Tuesday, July 04, 2006
Never Forgotten: The Day America Was Born
Update: My attention has been drawn to this lovely "patriotic shopping" photo essay posted at kos, the mind-blowing highlight of which is this:
Seen a lot of shit, but never an exploding Twin Towers lighter.
Giuseppe Abote breaks it down (from the Comments):
Does anyone think there's a connection between a) the fireball coming out of the south tower on the face of the lighter; and b) the flame made by the user of the lighter? Look at the positioning. And the proportions of a) and b) would be about the same, right? If anything b) would be even bigger proportionally than the actual 9/11 fireball in the photo.
Is that a way of never forgetting -- symbolically re-enacting the 9/11 attacks, and in fact symbolically taking part in them? And then using the lighter flame, now imbued with this special and complicit meaning, to light a stick of tobacco that will eventually kill you?
You could almost compare it to one of those primitive rituals in which some great, long-past castrophe is re-enacted in order to benefit or purify the group, or to return it to some supposed Golden Age. Except in those days the rituals were generally designed to, like, *ward off* disease and pestillence and civil commotion. In this case it seems like the objectives are to increase those things: cancer, war, obsessive fear, societal divisions.

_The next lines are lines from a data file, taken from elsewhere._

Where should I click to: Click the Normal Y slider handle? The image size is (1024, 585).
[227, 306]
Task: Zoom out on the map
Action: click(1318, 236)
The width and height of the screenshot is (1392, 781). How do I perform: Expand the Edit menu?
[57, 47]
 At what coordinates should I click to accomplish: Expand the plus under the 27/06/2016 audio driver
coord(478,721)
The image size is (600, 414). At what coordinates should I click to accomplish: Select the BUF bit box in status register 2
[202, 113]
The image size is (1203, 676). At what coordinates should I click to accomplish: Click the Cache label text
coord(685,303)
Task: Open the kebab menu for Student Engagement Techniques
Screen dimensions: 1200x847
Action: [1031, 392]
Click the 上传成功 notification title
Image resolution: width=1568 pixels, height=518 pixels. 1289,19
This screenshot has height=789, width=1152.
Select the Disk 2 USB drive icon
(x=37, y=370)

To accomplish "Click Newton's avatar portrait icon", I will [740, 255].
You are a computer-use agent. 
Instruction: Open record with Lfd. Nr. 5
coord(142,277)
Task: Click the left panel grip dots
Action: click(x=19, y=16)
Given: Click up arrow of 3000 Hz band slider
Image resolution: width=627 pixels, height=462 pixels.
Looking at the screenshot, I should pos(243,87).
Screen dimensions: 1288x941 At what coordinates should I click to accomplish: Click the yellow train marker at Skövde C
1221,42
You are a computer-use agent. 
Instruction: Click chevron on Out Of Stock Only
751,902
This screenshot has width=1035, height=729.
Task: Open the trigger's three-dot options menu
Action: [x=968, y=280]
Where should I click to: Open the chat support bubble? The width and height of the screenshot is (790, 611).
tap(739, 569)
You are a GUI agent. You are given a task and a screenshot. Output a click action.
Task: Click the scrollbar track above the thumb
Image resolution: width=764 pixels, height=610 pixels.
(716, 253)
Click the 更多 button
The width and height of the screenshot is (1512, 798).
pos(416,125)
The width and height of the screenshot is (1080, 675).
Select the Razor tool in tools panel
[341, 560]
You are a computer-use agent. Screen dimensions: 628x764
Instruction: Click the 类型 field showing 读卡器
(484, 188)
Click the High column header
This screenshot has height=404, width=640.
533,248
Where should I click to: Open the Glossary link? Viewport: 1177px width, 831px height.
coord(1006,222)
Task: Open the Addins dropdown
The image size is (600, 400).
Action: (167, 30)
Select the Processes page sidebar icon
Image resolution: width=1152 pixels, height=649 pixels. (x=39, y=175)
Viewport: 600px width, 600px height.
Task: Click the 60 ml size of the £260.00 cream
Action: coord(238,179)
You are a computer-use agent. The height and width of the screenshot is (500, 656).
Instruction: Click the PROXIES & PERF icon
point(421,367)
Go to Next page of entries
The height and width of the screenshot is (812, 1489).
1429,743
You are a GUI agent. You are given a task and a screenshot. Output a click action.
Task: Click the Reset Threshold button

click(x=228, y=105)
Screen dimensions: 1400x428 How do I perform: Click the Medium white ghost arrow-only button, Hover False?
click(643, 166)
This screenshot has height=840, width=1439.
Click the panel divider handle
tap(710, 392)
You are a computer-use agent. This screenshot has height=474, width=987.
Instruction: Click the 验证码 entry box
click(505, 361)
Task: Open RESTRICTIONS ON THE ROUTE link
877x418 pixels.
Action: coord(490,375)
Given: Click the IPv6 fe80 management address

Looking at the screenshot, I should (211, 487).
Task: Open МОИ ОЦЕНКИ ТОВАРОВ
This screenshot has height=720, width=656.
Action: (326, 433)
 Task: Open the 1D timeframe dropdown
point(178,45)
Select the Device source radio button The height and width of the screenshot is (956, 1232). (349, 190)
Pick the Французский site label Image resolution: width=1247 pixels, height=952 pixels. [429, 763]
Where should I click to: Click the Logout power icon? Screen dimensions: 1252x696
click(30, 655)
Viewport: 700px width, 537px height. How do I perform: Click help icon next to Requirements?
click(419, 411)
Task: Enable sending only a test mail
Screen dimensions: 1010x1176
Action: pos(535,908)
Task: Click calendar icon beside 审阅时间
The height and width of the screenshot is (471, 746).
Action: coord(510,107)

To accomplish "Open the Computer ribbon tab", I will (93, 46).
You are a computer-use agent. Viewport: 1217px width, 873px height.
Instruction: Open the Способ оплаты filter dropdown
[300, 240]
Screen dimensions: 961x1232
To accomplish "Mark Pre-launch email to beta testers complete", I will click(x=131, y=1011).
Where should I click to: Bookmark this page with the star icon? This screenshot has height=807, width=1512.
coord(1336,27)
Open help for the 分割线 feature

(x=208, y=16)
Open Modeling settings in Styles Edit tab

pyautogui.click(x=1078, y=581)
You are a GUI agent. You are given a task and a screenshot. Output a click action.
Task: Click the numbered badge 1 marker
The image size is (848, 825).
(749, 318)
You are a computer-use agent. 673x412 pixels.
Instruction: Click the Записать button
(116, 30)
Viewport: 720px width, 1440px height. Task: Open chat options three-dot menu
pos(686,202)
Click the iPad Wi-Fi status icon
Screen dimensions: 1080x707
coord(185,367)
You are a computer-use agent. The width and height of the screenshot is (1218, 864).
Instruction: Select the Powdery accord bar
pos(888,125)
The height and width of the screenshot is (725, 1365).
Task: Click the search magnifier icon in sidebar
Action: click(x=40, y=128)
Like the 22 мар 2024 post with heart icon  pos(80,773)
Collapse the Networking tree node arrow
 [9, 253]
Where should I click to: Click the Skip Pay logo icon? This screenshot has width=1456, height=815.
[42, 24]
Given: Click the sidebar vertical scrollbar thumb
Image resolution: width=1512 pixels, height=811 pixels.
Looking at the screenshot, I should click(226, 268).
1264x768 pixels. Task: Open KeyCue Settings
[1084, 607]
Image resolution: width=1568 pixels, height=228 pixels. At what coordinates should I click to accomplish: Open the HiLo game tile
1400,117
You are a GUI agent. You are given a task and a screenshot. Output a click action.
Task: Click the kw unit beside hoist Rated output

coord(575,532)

Get informed read Mircea Eliade "The Myth of the Eternal Return"!!
I mean, of course the lighter is mostly a sort of bumper sticker meant to signify one's membership in the guild of assholes, or else just to piss other people off. But beyond that, what kind of sick fuck would want to gaze at that picture every day, or actually more like *20+* times a day -- while slowly giving himself CANCER?!?